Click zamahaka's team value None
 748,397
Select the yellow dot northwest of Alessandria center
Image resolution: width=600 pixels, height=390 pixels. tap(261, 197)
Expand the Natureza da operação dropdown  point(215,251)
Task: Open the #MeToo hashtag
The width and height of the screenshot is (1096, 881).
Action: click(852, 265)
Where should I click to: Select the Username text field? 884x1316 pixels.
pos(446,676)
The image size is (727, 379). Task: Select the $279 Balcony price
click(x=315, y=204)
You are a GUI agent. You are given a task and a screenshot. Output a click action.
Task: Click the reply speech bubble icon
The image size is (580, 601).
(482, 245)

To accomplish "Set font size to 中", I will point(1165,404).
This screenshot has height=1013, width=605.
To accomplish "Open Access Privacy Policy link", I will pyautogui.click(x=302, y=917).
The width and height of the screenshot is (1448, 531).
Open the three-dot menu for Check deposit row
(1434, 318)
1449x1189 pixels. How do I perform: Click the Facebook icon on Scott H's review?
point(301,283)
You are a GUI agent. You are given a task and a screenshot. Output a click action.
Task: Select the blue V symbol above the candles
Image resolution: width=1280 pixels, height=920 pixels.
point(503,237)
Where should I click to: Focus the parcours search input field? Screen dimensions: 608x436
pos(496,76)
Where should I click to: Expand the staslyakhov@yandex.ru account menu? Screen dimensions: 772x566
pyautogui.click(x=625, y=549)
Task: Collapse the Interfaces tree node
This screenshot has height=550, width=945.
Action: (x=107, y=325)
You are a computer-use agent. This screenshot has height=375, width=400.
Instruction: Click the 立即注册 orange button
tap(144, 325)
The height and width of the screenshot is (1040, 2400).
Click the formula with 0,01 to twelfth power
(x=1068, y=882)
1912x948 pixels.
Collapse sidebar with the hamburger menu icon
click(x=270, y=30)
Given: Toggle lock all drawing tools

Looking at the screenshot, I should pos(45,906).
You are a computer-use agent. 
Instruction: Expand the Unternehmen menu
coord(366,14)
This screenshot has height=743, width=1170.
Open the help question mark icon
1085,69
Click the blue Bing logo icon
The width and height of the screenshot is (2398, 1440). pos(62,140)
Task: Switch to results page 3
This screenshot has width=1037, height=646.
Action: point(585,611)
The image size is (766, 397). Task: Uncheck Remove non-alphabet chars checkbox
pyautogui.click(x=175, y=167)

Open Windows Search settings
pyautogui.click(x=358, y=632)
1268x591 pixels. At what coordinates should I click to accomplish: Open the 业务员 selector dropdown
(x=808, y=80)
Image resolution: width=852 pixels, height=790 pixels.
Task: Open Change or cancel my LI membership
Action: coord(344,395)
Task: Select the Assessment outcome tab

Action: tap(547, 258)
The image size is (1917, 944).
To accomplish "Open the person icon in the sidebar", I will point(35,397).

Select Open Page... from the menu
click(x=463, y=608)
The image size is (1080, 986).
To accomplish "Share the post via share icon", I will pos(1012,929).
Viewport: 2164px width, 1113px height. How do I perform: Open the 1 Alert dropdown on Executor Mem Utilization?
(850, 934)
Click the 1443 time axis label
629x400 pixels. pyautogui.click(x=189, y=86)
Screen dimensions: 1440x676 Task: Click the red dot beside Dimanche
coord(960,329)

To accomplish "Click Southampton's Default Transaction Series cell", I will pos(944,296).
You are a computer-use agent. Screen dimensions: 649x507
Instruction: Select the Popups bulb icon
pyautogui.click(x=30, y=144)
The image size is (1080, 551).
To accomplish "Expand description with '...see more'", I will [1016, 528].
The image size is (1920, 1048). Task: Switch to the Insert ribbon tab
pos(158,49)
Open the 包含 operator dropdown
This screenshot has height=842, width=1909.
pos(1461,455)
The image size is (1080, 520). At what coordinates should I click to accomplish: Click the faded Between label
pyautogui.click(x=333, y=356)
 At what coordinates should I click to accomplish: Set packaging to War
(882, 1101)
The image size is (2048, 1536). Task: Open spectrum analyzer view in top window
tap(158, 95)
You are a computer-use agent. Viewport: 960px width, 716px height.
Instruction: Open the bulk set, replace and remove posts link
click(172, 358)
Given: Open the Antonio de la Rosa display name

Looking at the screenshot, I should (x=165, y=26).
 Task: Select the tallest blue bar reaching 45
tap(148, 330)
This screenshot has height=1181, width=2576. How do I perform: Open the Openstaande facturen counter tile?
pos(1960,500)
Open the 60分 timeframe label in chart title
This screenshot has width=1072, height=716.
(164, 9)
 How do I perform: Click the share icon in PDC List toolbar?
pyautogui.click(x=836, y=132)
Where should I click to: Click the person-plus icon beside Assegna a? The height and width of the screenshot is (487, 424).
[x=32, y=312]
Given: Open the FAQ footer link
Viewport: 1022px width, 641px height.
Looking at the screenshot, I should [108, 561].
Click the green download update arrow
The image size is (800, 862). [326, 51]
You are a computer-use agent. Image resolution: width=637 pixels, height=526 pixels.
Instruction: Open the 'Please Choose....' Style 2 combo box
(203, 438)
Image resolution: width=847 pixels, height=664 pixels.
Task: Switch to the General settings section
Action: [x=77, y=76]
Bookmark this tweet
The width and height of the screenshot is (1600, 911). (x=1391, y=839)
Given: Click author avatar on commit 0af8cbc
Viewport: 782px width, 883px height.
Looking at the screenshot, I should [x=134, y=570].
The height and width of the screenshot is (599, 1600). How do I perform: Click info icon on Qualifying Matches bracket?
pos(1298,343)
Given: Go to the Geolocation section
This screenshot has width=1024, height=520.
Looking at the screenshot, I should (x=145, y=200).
::::::
> WRITTEN REQUEST
Reproduce the data beginning at the line that contains "Click the 1443 time axis label" and stopping after the line that contains "I will pos(944,296).", swapping "red dot" for "green dot" and leaving all else unchanged.

> RESPONSE FOR THIS EXERCISE
Click the 1443 time axis label
629x400 pixels. pyautogui.click(x=189, y=86)
Screen dimensions: 1440x676 Task: Click the green dot beside Dimanche
coord(960,329)

To accomplish "Click Southampton's Default Transaction Series cell", I will pos(944,296).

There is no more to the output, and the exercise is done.